What is expected =>
Whatever comes before the line containing "Task: Click the" stays out; transcribe that line and all that follow to the end of the records exactly, with no pictures.
-------- Data for this task --------
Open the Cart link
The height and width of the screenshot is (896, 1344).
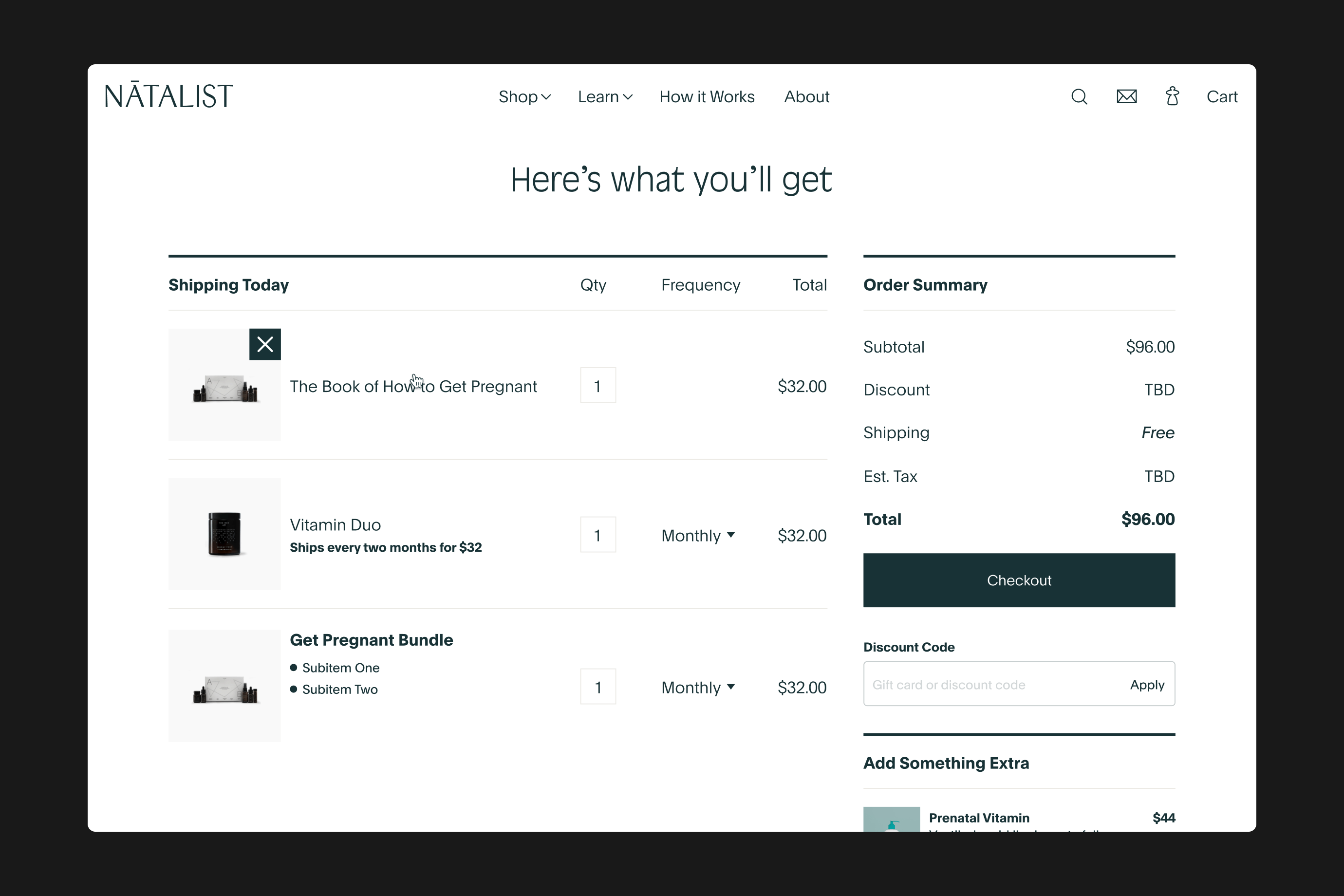pyautogui.click(x=1222, y=97)
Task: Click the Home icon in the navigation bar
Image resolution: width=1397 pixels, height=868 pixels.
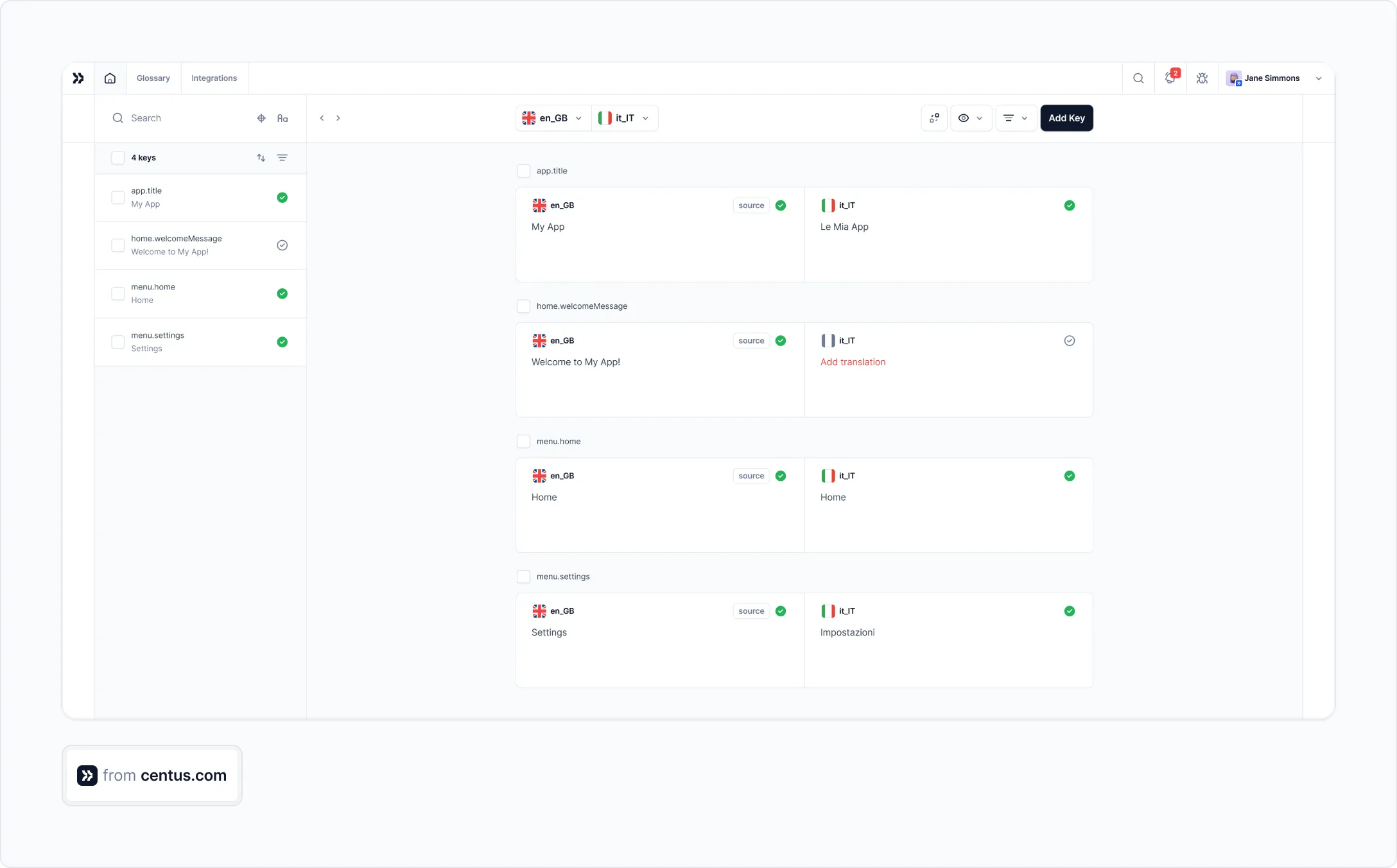Action: [x=110, y=78]
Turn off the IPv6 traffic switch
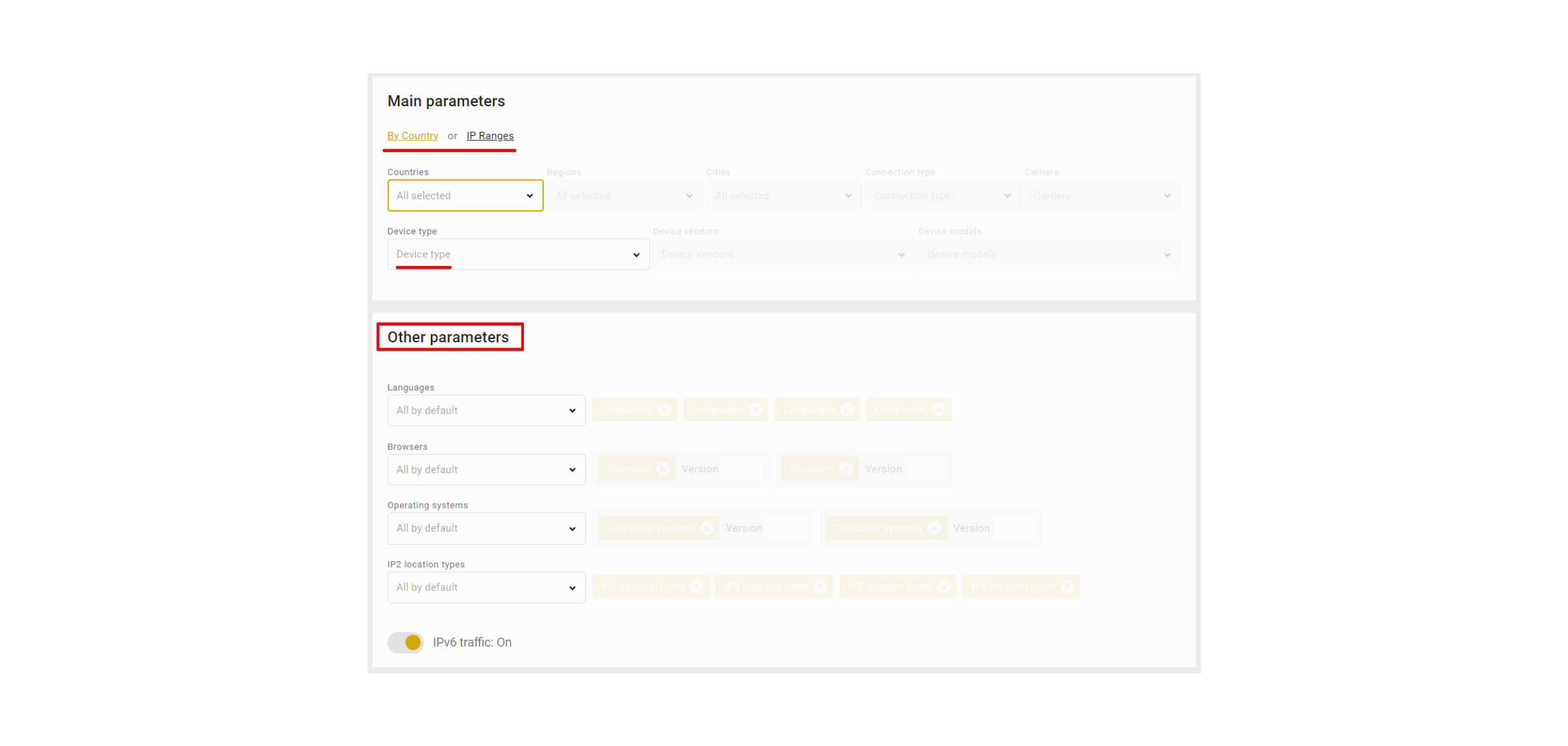Image resolution: width=1568 pixels, height=746 pixels. coord(406,642)
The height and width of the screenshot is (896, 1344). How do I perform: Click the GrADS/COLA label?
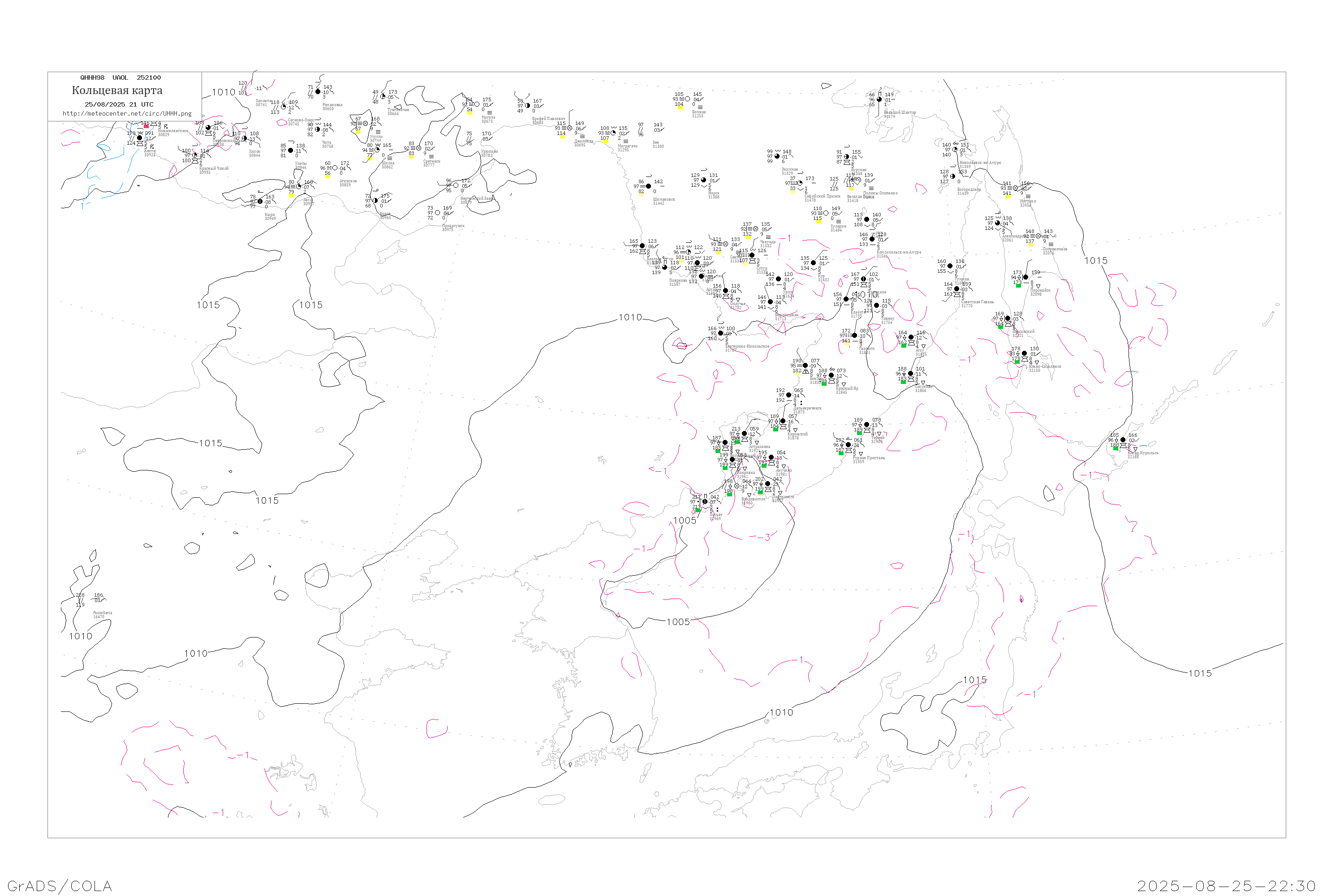click(x=60, y=886)
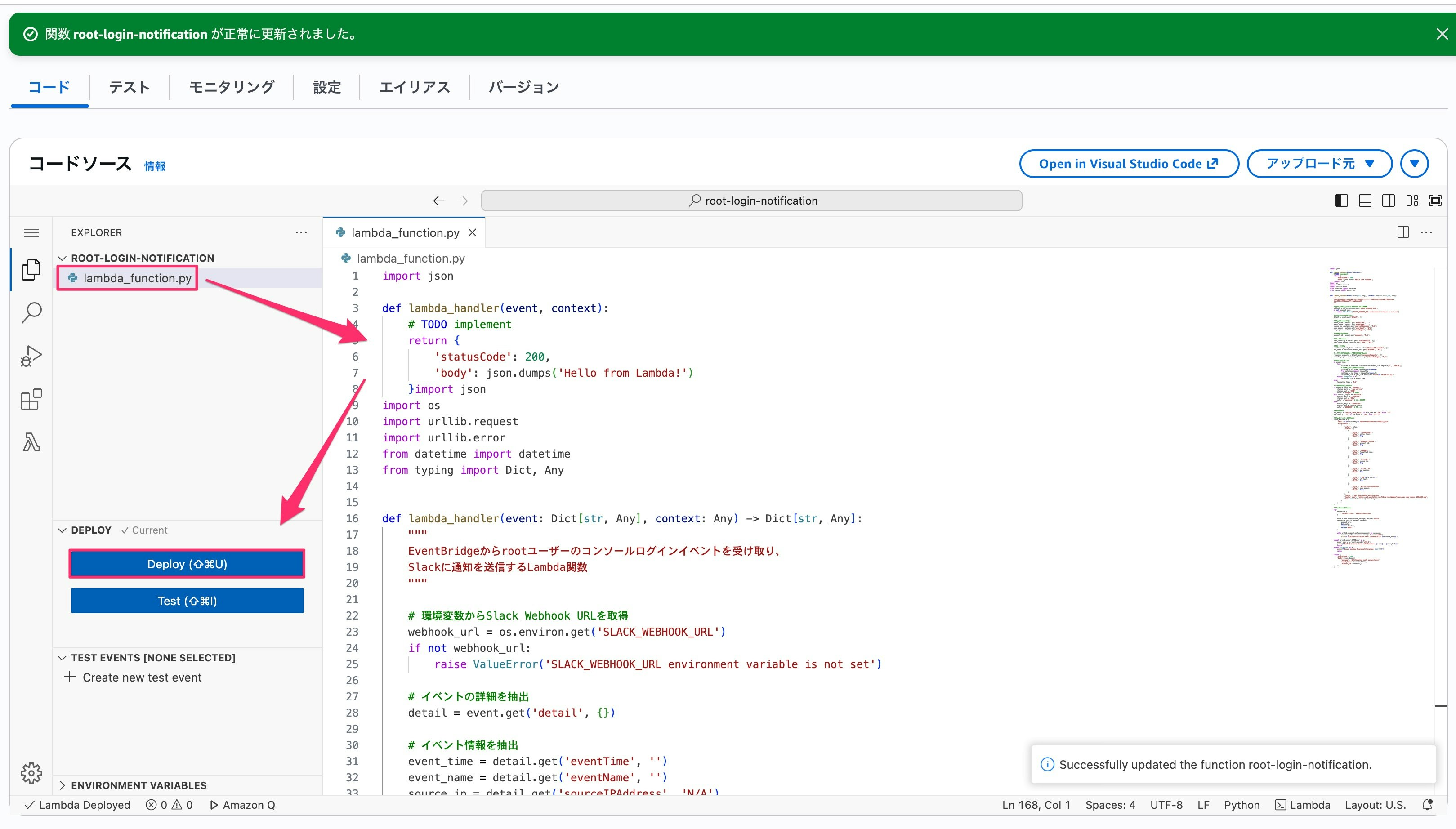This screenshot has width=1456, height=829.
Task: Switch to the テスト tab
Action: [x=129, y=87]
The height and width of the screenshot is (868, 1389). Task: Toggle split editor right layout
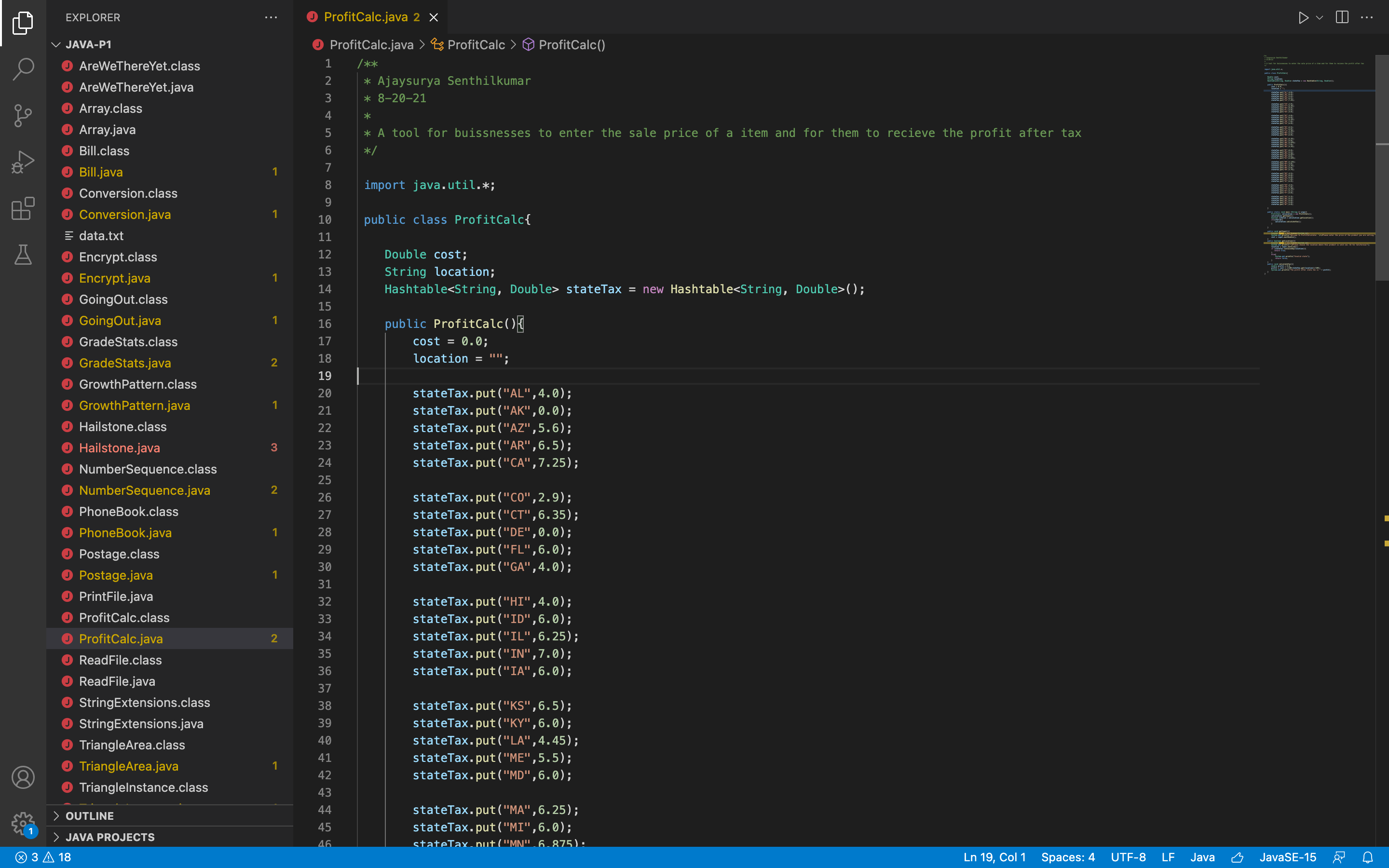[x=1342, y=17]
--------
Expected answer =>
Task: Click the Home icon in the navigation bar
Image resolution: width=1397 pixels, height=868 pixels.
Action: [x=110, y=78]
Turn off the IPv6 traffic switch
Image resolution: width=1568 pixels, height=746 pixels. coord(406,642)
The height and width of the screenshot is (896, 1344). How do I perform: Click the GrADS/COLA label?
click(x=60, y=886)
This screenshot has width=1456, height=829.
Task: Switch to the テスト tab
Action: [x=129, y=87]
The height and width of the screenshot is (868, 1389). Task: Toggle split editor right layout
[x=1342, y=17]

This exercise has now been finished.